Mark begitu stress mengetahui perusahaannya gagal menang tender, ini proyek besar yang sudah ia persiapkan sejak berbulan-bulan. Bahkan jika dihitung modalnya bisa untuk membeli satu rumah secara cash di perumahan mewah.
Jeno rekan kerja sekaligus sahabat karibnya menawarkan sebuah obat anti stress, katanya bisa membantu dirinya melupakan sejenak kegagalannya. Mark awalnya tidak tertarik, tapi saat disuguhi bagaimana talent yang ada di tempat itu, dia jadi penasaran.
"Berapa sekali main?"
Yang diajak bicara menyerahkan telpon genggamnya pada mark, ia baca secara seksama, ternyata tidak semurah pikirannya.
"Gue kira gak nyampe angka ratusan, sejago apa deh mereka?"

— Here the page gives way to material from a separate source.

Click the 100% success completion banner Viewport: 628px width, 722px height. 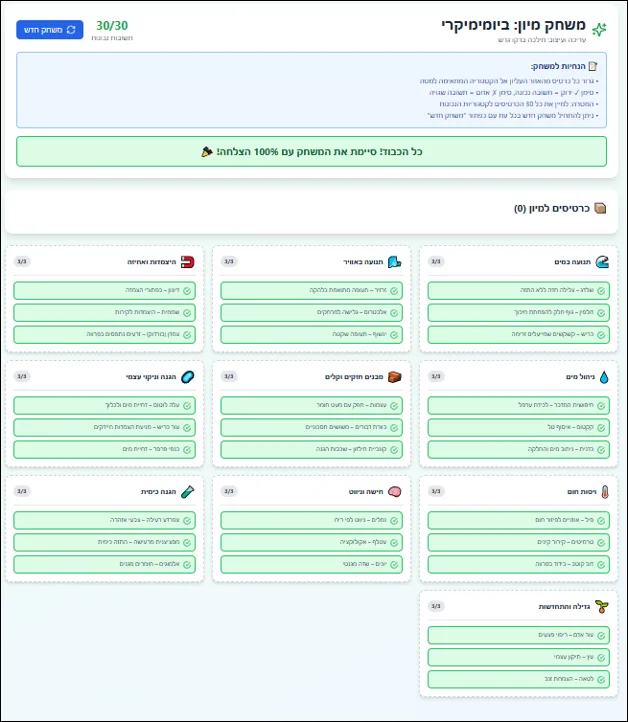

"Jago banget. Gue udah pernah kesana dan servisnya bikin gue puas, masih pada rapet lagi. Namanya aja gue masih inget, " huang renjun" tapi ya karna gue udah janji sama Jaemin buat setia jadi gak mau lanjut lagi."
"Sistemnya kaya gimana?"
"Ya cara kerjanya hampir mirip kaya prostitusi lain bisa milih talent yang sama, suka-suka lo deh pokoknya. Bedanya di sana tuh bisa keluarin semua fantasi liar kita, dan mereka menyanggupi."

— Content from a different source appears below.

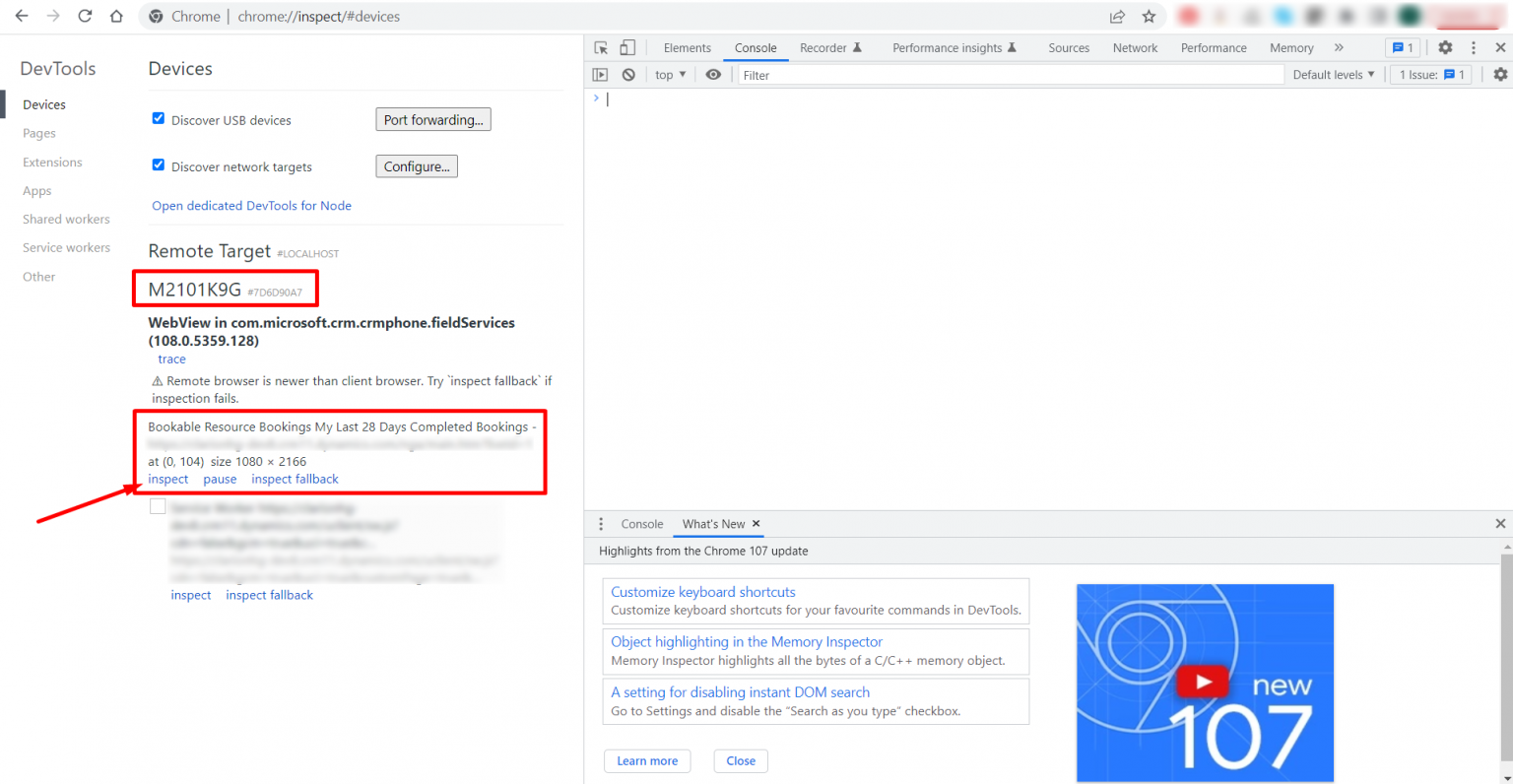The width and height of the screenshot is (1513, 784).
Task: Click the bookmark star in address bar
Action: [x=1149, y=16]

"Anjing. Gue mau dong, tolong booking satu buat gue."
Mark kembali fokus pada telfon genggamnya, sampai spaghetti yang biasanya tak pernah dia anggurkan pun terabaikan.
"Bang ini mantep nih, masih baru juga kayanya."
Mark membaca profile pria manis yang ada dilayar hp, yang bertuliskan "Lee haechan, 25 tahun." Wajahnya sih memang tipenya, tapi untuk body sepertinya terlalu kecil.
"Kecil banget, takut gue gak puas. Lo tau sendiri kontol gue segede apa ntar yang ada lubangnya lecet terus jadi urusan ah ribet."
Jeno berdiri dari duduknya untuk sekedar memukul kepalanya, "cobain dulu bego."
"Ya cobain gimana? Emang mereka nyediain tester?"
"Maksudnya lo kesana dulu liat situasi, talentanya cocok apa ngga sama lo. Nanti kalau emang cocok baru deh nego sama yang di sana."
"Udah lah ngomong sama lo bikin gue pusing, pamit balik ya si jaemin kasian sendirian di rumah."
"Kawinin bego!" teriak mark pada jeno, "besok kalo ga hujan."
Singkat cerita mark sampai di tempat yang jeno sarankan padanya, mark begitu ingin mencari obat pelipur laranya. Pantas tarifnya mahal, dilihat dari tempatnya saja begitu mewah. Ia turun dari mobilnya dan melihat-lihat sekitar, barangkali ada orang yang mark kenal. Bersyukurnya tidak ada, berarti ia aman.
Lalu ada satu wanita yang sepertinya berusia sama dengan sang mama datang menghampirinya, bermaksud ingin menanyakan sesuatu padanya, maka ia pun akan senang hati menjawabnya.
"Hi tuan, ada yang bisa saya bantu? Kebetulan madame pemilik tempat ini."
"Oh hai madame? Saya baru pertama kali datang kesini atas rekomendasi teman, dan bermaksud ingin bermalam dengan salah satu talent anda."
"Tentu boleh! Mari madame perlihatkan para talent madame, masih pada fresh baru jam segini."
Mark melirik jam tangan yang selalu tersemat di pergelangan tangannya, dan waktu sudah menunjukan pukul 11 malam, artinya cukup malam untuk sebagian orang. Dan madame pemilik tempat ini bilang bahwasannya talentanya masih pada fresh? Oh mungkin jam bekerja tengah malam kali ya.
Kini mark berada di tengah ruangan yang didominasi warna gold & red. Tak banyak orang di sana, hanya ada beberapa saja dan itu pun untuk sekedar minum alkohol.